What Can Employers Say About Former Employees?
How Much Information Employers Can Disclose About Employees
One of the things job seekers often wonder about is what an old employer can say about them as a former employee. Some job seekers believe companies can only, legally, release dates of employment, salary, and your old job title. However, that's not the case.
Can an employer say a former employee was fired or terminated for cause? How about saying that you quit without notice, were frequently tardy, or performed poorly on the job? Are there limits to what an employer can say about you?
What Former Employers Can – and Can't – Say About You
There are no federal laws restricting what information an employer can - or cannot - disclose about former employees. And while most states have laws about what employers can legally disclose, and to whom, many do allow employers to share details about job performance, responsibilities, and professional conduct. Check your state labor department website for information on state labor laws that limit what employers can disclose about former employees.
If you were fired or terminated from employment, the company can say so. They can also give a reason. For example, if someone was fired for stealing or falsifying a timesheet, they can explain why the employee was terminated. Depending on state laws, employers may also be able to share general feedback on your performance.
That said, because of defamation laws (which is slander or libel) companies are usually careful about what information they provide to hiring managers confirming employment or checking references. What they say has to be the truth or the company can be subject to a lawsuit from the former employee. Legally, a former employer can say anything that is factual and accurate.

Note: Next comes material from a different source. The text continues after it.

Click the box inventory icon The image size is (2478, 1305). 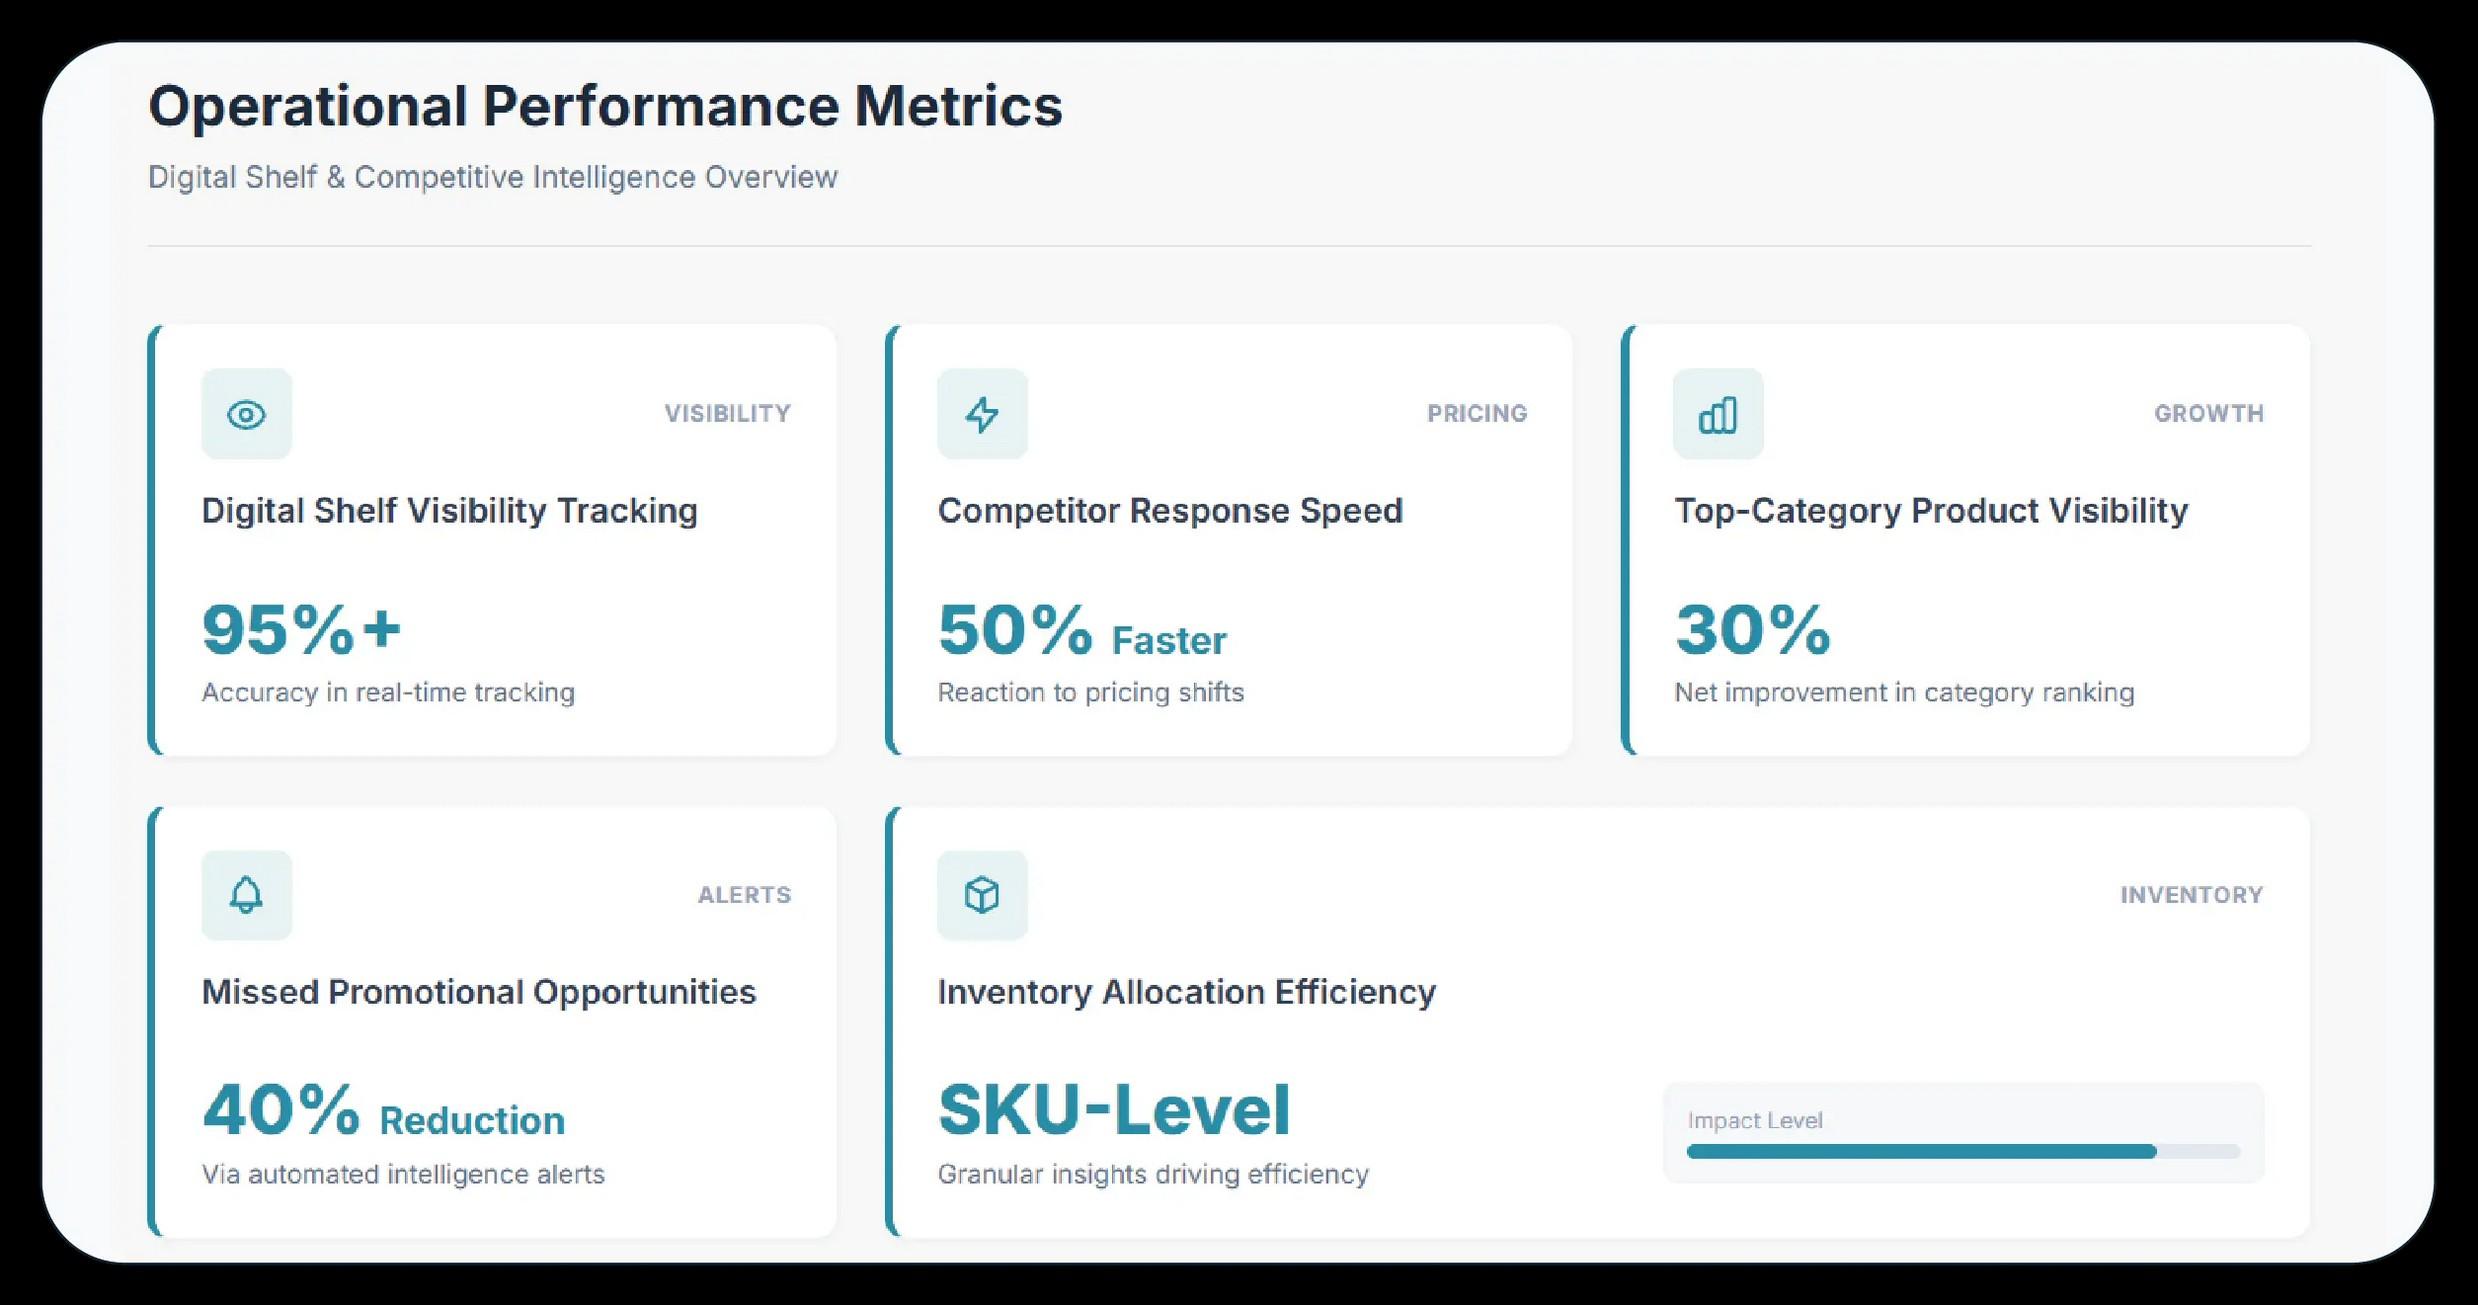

Concern about lawsuits is why many employers will only confirm dates of employment, your position, and salary.
How to Check on What the Company Will Disclose
If you have been fired or terminated, check with your former employer and ask what information they will give out when they get a call to verify your work history. For background, it may be helpful to review questions commonly asked during reference checks. If your former employer does give out more information than the basics, it doesn't hurt to try to negotiate the additional details they share. It certainly can't hurt to ask.
If you left under difficult circumstances, you could ask someone you know to call and check your references, that way you'll know what information is going to come out. Or, you can also use a reference checking service to check on what will be disclosed to future employers.
Getting the Story Straight
It's important that your story and your former employer's story match. If you say you were laid-off and the company says you fired, you're not going to get the job. Misrepresenting your job title or employment dates is a red flag for a potential employer too, and could result in you not getting the job.
Also, not telling the truth during the application process can get you fired at any time in the future - even years after you were hired. That's because most job applications have a section where you verify the information is accurate.
Don't Presume the Company Won't Disclose Information
Don't presume that your former employer won't disclose the reason why your job ended. Large companies typically have policies regarding the disclosure of former employee information, but may not. Many smaller employers don't have a policy at all or aren't aware of or concerned about legal liability issues.
In either case, it's important to know what the employer is going to say about you because what you say needs to match what the company is going to say.
If your version doesn't match theirs and you feel the company's story about your termination isn't accurate, be upfront and say so. You'll have a better chance of getting the job than if you say one thing and the company says another.
Finally, if you anticipate a negative reference from a former employer, share additional references. If you didn't get along with your manager, for instance, provide a peer as a reference as well. Or, provide reference options from jobs earlier in your career. One negative reference will seem less meaningful if there are many positive references available as well.
The information contained in this article is not legal advice and is not a substitute for such advice. State and federal laws change frequently, and the information in this article may not reflect your own state’s laws or the most recent changes to the law. For current tax or legal advice, please consult with or an attorney.